Fast forward to the next morning, kiddo gets up sees my project on the wall and excitedly say, "Mommy is THAT your poster!" I replied, "Yes it is, but it got a little splotched up. I need to do it over." "MOMMY! There is no such thing as bad art!" (I know she hears this at home but I am pretty sure she hears it at school too.) As always she has me thinking on my toes. "Well it isn't bad but it isn't how I would like it, so I will try again." This led to a good conversation about practicing and trying again.
Now it is not lost on me that the first word on these signs is REAL and there is a chance that maybe I should leave it as in an attempt to be authentic. I told my daughter I liked the over all design and the colors but I would like to try again. She talked about how she could try again on her drawings. It felt like an excellent teaching moment. On Tuesday I remade the soup and made sure to point out, I was trying again. This weekend I will do take two on this sign to get it how I want it. She is right there is no bad art not in soup or signs. Yet, there is the idea that if something doesn't turn out how we might like we can try again, most of the time.
It would seem that there are no second chances when it comes to this past election because tomorrow the inauguration happens. I am not going to lie, this election has been hard on me, it has not only pressed on everything I hold dear in a negative way; it has made preaching the gospel with out sounding political nearly impossible. My job went from challenging to overwhelming in one day's time. I am hurting, I am a little angry, I am a little afraid. My call is to serve the people of God, the people of God are well, everyone. How do I raise my voice for the oppressed because of my call and convictions, when suddenly the love of Christ is totally political like it was 2000 years ago?

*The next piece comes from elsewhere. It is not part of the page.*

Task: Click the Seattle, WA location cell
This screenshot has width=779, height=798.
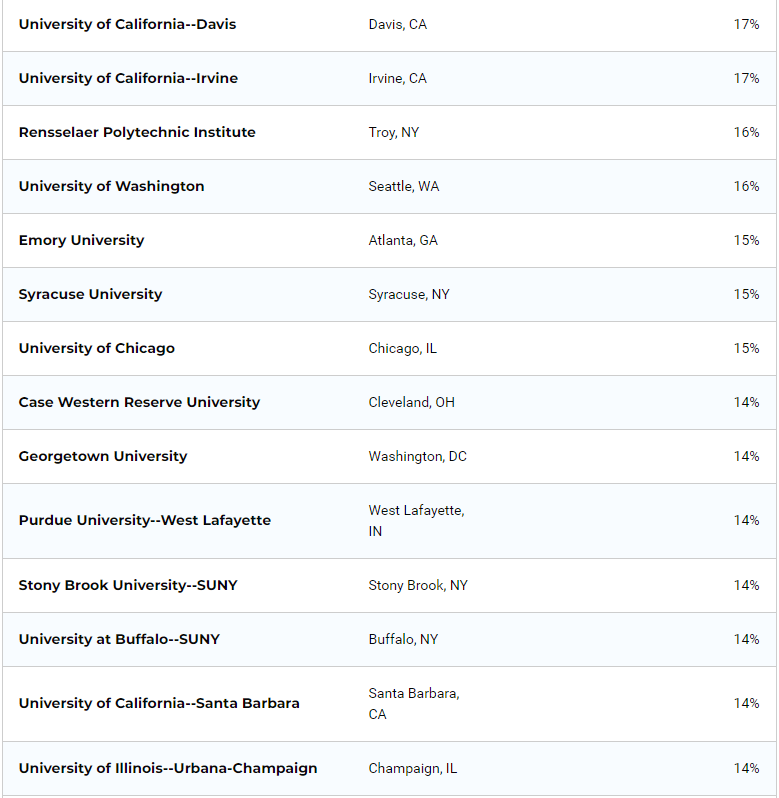Action: point(403,186)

Long before I was a pastor, long before I knew this would be my life, I lived, worked, and dreamed in film production. Film was and is my art form of choice. Now I left this field, particularly live news (my last related gig) because I didn't like some of what it stood for. Lately, art has been my balm. Art has been helping me to heal and process my emotions. There is a lot out there that can be considered entertainment: music, tv, movies, books... you get the idea. Not all entertainment is art. The difference is entertainment amuses us, art speaks to the full breath of human experience. Art speaks to pain, uncertainty, oppression, joy, love, and overcoming. Art speaks to all that we experience and it stirs in us through pictures, paintings, words, songs. It hits that place of commonality we humans tend to have, it overcomes all the barriers we build to protect ourselves, hits us right in the heart. This past week I was reminded of the powerful voice of art in our lives. I am grateful for the way fearless art spoke to me this week. I am proud that in this contentious time the artists are not afraid to speak truth into the world. In this strange time we must cling to what gives us hope.